Colorado Mesa University experienced 7.7 percent growth in out-of-state enrollment this fall semester, according to the university.

Overall enrollment grew by 3.6 percent compared with last year, according to the fall census, which is taken each year the day after Labor Day. The school experienced a net growth of 323 students, increasing the total number of students at Colorado Mesa’s Grand Junction and Montrose campuses and at Western Colorado Community College this fall to 9,369.

Forty percent of students in the Colorado Mesa system as of Sept. 3 are from Mesa County, according to the census. Another 15.2 percent are from neighboring counties of Garfield, Montrose or Delta. Eighty-seven percent of students came from somewhere in Colorado.

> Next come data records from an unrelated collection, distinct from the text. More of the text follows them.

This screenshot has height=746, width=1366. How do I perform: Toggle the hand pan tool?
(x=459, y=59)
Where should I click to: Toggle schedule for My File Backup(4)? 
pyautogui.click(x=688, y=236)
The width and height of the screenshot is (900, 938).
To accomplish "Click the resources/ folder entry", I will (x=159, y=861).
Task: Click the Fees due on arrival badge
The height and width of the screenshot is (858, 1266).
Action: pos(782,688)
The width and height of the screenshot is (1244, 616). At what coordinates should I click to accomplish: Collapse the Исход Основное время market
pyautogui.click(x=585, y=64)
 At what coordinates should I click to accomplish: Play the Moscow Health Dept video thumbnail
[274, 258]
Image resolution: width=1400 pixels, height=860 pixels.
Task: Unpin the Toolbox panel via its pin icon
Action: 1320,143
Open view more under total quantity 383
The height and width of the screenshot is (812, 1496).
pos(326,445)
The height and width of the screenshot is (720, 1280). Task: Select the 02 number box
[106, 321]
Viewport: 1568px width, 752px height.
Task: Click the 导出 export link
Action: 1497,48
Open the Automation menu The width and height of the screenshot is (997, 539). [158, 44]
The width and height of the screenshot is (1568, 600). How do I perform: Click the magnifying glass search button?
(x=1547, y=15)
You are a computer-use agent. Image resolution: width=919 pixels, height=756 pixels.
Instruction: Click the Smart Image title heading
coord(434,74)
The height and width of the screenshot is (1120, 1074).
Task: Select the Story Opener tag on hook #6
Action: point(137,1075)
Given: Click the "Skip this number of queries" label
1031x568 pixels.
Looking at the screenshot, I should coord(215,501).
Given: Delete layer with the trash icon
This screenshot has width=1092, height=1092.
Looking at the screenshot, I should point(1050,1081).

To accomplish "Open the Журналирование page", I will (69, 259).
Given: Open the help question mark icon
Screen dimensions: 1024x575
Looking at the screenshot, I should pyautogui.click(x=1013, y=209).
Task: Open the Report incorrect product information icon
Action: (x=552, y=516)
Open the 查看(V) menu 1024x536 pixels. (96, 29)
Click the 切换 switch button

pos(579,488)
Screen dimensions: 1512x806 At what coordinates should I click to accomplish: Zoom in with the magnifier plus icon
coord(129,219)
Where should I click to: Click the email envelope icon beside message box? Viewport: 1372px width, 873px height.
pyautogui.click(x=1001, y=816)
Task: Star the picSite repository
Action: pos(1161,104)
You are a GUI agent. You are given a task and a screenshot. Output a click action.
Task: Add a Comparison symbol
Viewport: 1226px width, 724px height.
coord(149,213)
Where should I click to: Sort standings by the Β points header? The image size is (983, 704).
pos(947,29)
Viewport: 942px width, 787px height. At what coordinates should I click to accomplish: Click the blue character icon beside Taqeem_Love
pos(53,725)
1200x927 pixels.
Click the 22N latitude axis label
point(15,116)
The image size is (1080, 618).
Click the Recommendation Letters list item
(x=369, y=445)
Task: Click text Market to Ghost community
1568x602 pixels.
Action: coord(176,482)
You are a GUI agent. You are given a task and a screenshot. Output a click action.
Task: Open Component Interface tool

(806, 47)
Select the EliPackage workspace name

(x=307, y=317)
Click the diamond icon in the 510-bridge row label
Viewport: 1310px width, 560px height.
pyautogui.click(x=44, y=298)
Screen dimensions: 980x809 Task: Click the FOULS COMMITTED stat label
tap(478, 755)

While the number of international students decreased slightly, going from 42 last fall to 41 this fall, the number of out-of-state students coming to Colorado Mesa increased by 84 students year over year to 1,179 this fall.

Rick Taggart, Colorado Mesa Executive Director of Marketing and Student Recruitment, said recruiting efforts paid off this year in various states targeted for compatibility with western Colorado living. California and Arizona had the biggest increases, with enrollment among California students increasing from 62 last fall to 78 this fall and Arizona enrollment going from 27 last year to 41 this year. Taggart said the school also recruited more students this year from Utah, Texas, Hawaii and a relatively new target, the upper Midwestern states of Minnesota, Michigan, Wisconsin and Illinois.

The university hopes an increased focus on international student recruitment during the last four years and new developments in out-of-country recruitment that are on the way soon will increase international enrollment in the next few years, Taggart said.

“The single biggest reason (to increase international recruitment efforts) is the diversity it brings to campus,” Taggart said. “We are all working today in a global society. I just think it’s critical to a student experience.”

Other census highlights include:

■ Growth in students age 24 or younger outpaced growth for non-traditional students, with a 6.8 percent drop in students age 25 or older this fall compared to last fall and a 7.1 percent increase in traditional students.

■ The number of students eligible due to financial need for a federal Pell grant fell by 29 students year-over-year while the portion of students not eligible for a Pell grant increased by 340.

■ Freshmen and sophomore enrollment decreased by 1.1 percent this fall compared with last fall, while the number of juniors and seniors increased by 11.6 percent.